# i got me a tag...yea baby !!!!



## rob keck (Aug 6, 2009)

i got me a Alligator  tag for zone 4 was wondering if anybody has every hunt or hunted down that way???? man i am so happy and ready to stick a gaint!!!!


----------



## BREAK'N WINGS (Aug 6, 2009)

Congrats on your tag!!! Hope you find that big your lookin for! What part is zone four?


----------



## rob keck (Aug 6, 2009)

berrian,brooks,colquitt,cook,irwin,lanier,lowands,tift&turner,


----------



## Duckhawk (Aug 6, 2009)

Good Luck with it man and Congrats


----------



## daisy102998 (Aug 6, 2009)

I am jealous-second year in a row nothing.


----------



## Michael (Aug 6, 2009)

Congrates Rob! Unfortunately I got another rejection point myself, but 2 of my clients were selected for zone 9. I'll be guiding them the the first 2 weekends. Keep me in mind if you need any help after that


----------



## wack em (Aug 6, 2009)

Good luck Rob, got a rejection, how many years did it take for you to get a tag?


----------



## HUNTING GA (Aug 6, 2009)

Congrats on getting selected and hope you connect with a nice one.


----------



## HighyellerLab (Aug 6, 2009)

It took me 4 years, and I got my first pick, Zone 2.  Right where I grew up.  Stoked!


----------



## GADUCKTHRASHER (Aug 6, 2009)

I got a zone 8.


----------



## Golden BB (Aug 7, 2009)

Zone 2.  Took four years.


----------



## hotamighty (Aug 9, 2009)

I live in Berrien Co. but didnt get drawn. My hopes were not very high since this was my first time applying for a tag. Maybe next year with a rejection point I can get drawn. Congrats.


----------



## Arrow Flinger (Aug 9, 2009)

I got drawn for zone 2.  It took me 4 years but I can't wait!


----------



## rob keck (Aug 10, 2009)

it has taken me 4 yrs of rejection...lol.....but i have heard that zone 4 has not much water...??? but i am going to try aways my buddy old pale has a muddy buggy boat so if there is any water its going down!!!!!! mathews is going to skin it back


----------



## Michael (Aug 10, 2009)

Be careful in that muddy buggy. Don't let the hunter become the hunted


----------



## rob keck (Aug 11, 2009)

yes they can be very harsh on someone falling out ....that i know very well ....haha ...duck hunting one morning and got chunked out good thing it was cold so i had alot of clothes on and my buddy was paying attention or else one-arm rob is what i would have been...hey michael are you going to mess with nstra anymore ? i heard that nobody wants to run this year ??? i know jeff keck is pres.

[Stored data]
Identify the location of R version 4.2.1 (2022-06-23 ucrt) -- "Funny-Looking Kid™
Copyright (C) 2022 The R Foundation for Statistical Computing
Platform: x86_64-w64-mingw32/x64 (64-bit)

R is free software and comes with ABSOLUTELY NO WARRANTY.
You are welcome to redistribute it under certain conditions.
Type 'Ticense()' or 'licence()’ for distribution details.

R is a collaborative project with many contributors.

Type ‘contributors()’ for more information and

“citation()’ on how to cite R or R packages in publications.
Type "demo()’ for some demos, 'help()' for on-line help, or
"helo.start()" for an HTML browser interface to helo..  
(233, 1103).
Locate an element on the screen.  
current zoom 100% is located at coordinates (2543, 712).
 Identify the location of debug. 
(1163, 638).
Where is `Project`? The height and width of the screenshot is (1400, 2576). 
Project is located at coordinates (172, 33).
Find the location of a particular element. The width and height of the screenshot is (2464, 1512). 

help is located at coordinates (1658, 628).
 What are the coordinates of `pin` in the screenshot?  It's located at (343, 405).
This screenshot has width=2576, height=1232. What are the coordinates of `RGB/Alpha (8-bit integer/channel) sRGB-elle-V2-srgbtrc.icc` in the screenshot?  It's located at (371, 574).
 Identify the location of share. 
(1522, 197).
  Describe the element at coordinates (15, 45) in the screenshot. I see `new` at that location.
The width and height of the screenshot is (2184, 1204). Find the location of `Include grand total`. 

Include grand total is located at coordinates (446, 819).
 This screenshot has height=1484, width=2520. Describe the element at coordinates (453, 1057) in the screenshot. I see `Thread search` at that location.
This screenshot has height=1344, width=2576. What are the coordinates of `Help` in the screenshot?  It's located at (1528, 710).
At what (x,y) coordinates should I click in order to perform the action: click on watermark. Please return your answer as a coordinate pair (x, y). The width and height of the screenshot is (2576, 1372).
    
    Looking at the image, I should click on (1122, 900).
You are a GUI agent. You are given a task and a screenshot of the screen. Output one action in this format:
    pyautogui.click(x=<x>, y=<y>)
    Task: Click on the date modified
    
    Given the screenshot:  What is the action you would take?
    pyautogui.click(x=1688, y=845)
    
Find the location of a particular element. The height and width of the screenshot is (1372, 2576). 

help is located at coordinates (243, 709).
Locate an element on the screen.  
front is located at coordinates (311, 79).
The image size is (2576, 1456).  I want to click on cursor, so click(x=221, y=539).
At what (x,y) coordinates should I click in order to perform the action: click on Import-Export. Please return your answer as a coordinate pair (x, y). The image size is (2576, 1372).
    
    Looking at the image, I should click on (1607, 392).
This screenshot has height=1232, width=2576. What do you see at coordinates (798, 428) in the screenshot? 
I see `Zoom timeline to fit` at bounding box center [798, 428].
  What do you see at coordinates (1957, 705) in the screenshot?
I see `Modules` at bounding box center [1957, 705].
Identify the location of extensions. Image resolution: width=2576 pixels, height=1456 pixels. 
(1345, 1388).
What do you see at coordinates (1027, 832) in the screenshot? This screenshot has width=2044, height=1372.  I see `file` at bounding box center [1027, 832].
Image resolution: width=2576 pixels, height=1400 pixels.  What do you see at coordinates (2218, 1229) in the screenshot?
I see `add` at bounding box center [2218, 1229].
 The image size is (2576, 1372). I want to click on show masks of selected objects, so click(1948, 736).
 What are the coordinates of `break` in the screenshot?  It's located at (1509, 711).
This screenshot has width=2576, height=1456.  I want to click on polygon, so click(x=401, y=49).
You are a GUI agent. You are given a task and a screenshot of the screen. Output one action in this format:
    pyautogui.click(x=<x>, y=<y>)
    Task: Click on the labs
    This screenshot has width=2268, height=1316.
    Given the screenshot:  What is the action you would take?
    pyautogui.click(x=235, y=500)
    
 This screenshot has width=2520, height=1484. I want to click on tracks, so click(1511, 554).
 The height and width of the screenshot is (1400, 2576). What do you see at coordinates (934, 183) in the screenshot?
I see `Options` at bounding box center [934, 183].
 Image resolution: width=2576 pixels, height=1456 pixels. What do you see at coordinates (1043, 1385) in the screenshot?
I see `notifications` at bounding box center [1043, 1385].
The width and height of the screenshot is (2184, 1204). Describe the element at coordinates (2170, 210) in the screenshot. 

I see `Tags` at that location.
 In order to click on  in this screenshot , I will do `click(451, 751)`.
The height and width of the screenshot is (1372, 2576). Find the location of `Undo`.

◆ **Tasks to complete**
a - Copy the stored data rows word for word, starting at the first row and ending with the line that contains "packages in publications.".
b - Continue the forum thread about the alligator hunting tag from the point where it stops.

◆ **Answers per task**
a -
Identify the location of R version 4.2.1 (2022-06-23 ucrt) -- "Funny-Looking Kid™
Copyright (C) 2022 The R Foundation for Statistical Computing
Platform: x86_64-w64-mingw32/x64 (64-bit)

R is free software and comes with ABSOLUTELY NO WARRANTY.
You are welcome to redistribute it under certain conditions.
Type 'Ticense()' or 'licence()’ for distribution details.

R is a collaborative project with many contributors.

Type ‘contributors()’ for more information and

“citation()’ on how to cite R or R packages in publications.

b -
----------



## DS-Xforce (Aug 12, 2009)

*gator hunt*

Be careful and plan for the worst! Them big ones can supprise you!


----------



## Michael (Aug 12, 2009)

rob keck said:


> hey michael are you going to mess with nstra anymore ? i heard that nobody wants to run this year ??? i know jeff keck is pres.



NSTRA was the greatest game I ever played  

Hopefully Jeff can turn the GA Region back around


----------



## rob keck (Aug 13, 2009)

i hope so to ... i love nstra and love running a good dog . there is nothing more prettier...


----------



## rob keck (Aug 18, 2009)

well just hooked up with gary frye and i am going to go out with him and hunt me down a gator!!!!!! good talking to you gary


----------



## sbrown (Aug 19, 2009)

I drew ZONE 1 !! Can"t wait !!


----------



## Hunter/Mason (Sep 2, 2009)

Drew zone 7 and it took 3 years. Going next tuesday.


----------



## rob keck (Sep 15, 2009)

well we went saturday night saw alot of gators probably around 20-30 no real big ones seen one about 7-8 ft but he went down fast ,,,
i shot at one around 6-7 ft at 2 am and something hapend to the crossbow ?? i dont know what the string come off arrow went about 3 ft and we couldnt find the string...... so strike one.....we are going to try it again hopefully with it ending with death this time for a gator ??? we had alot of fun tho...we went out with fryedaddy
very nice guy and he tried everything for me to take a gator ,,,but we just ran into bad luck ...o-well thats hunting...i am still looking forward to going back in a couple of weeks we went in zone 4


----------



## Michael (Sep 16, 2009)

Hunting Gators is a lot like fun ain't it Rob! We took a 11' 5 1/8"r last night  I'll try and get some pics up as soon as I get rested up


----------



## rob keck (Sep 17, 2009)

yes i got the email thats a big gator and yall did a good job


----------



## frydaddy40 (Sep 17, 2009)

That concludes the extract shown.